OJK Perlu Awasi Konglomerasi Sektor Keuangan

Bank Dunia menyarankan, OJK perlu melakukan penilaian mendetil terhadap gap aktuaria.

oleh Bawono Yadika diperbarui 06 Sep 2019, 15:30 WIB
Diterbitkan 06 Sep 2019, 15:30 WIB
20151104-OJK Pastikan Enam Peraturan Akan Selesai Pada 2015
Petugas saat bertugas di Kantor Otoritas Jasa Keuangan (OJK), Jakarta,(4/11/2015). Pengawas Pasar Modal OJK mengatakan pembahasan enam beleid sudah final karena tidak ada lagi perdebatan dari segi substansi. (Liputan6.com/Angga Yuniar)

Liputan6.com, Jakarta - Indonesia kini tengah berada dalam ancaman arus modal keluar (capital outflow) yang besar imbas dari perlambatan ekonomi global. Hal itu terungkap dalam materi presentasi Bank Dunia yang bertajuk Global Economics Risk and Implications for Indonesia.

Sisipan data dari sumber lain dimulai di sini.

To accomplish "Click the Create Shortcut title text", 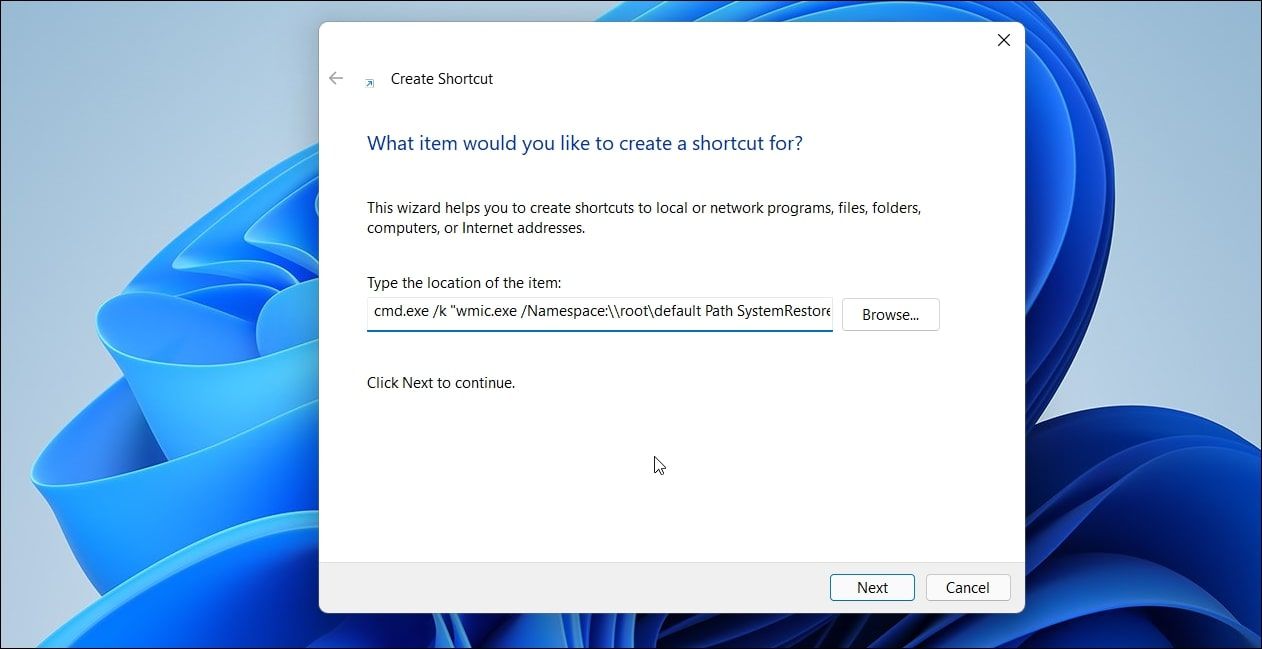I will click(x=441, y=78).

Dalam materi itu, Bank Dunia juga menyoroti permasalahan di industri keuangan Indonesia. Disebutnya, ada sejumlah hal yang Otoritas Jasa Keuangan (OJK) perlu perbaiki di industri keuangan RI.

Masalah pertama, konglomerasi yang terjadi di sektor keuangan. Kedua, persoalan kredibilitas yang terjadi di sektor asuransi dalam negeri.

Bank Dunia mengungkapkan, konglomerasi di sektor keuangan mengambil pasar industri perbankan sampai 88 persen.

OJK dinilai perlu memperbaiki tata kelola dan pengawasan terhadap proses penilaian risiko lintas sektor. Sebab, gap antara regulasi dan pengawasan terhadap konglomerasi keuangan sangatlah besar.

Bank Dunia juga menyarankan OJK untuk merevisi aturan, dan membentuk satu tim yang khusus mengawasi risiko dari konglomerasi keuangan ini.

 

Saksikan Video Pilihan di Bawah Ini:

Industri Asuransi

20160217-Ilustrasi Asuransi-iStockphoto
Ilustrasi Asuransi (iStockphoto)

Persoalan kedua ialah masih lemahnya industri asuransi Indonesia. Sebagai contoh, Bank Dunia menekankan dua asuransi jiwa nasional terbesar, yakni Asuransi Jiwa Bersama Bumiputera 1912 dan Asuransi Jiwasraya, yang belum mampu memenuhi kewajibannya.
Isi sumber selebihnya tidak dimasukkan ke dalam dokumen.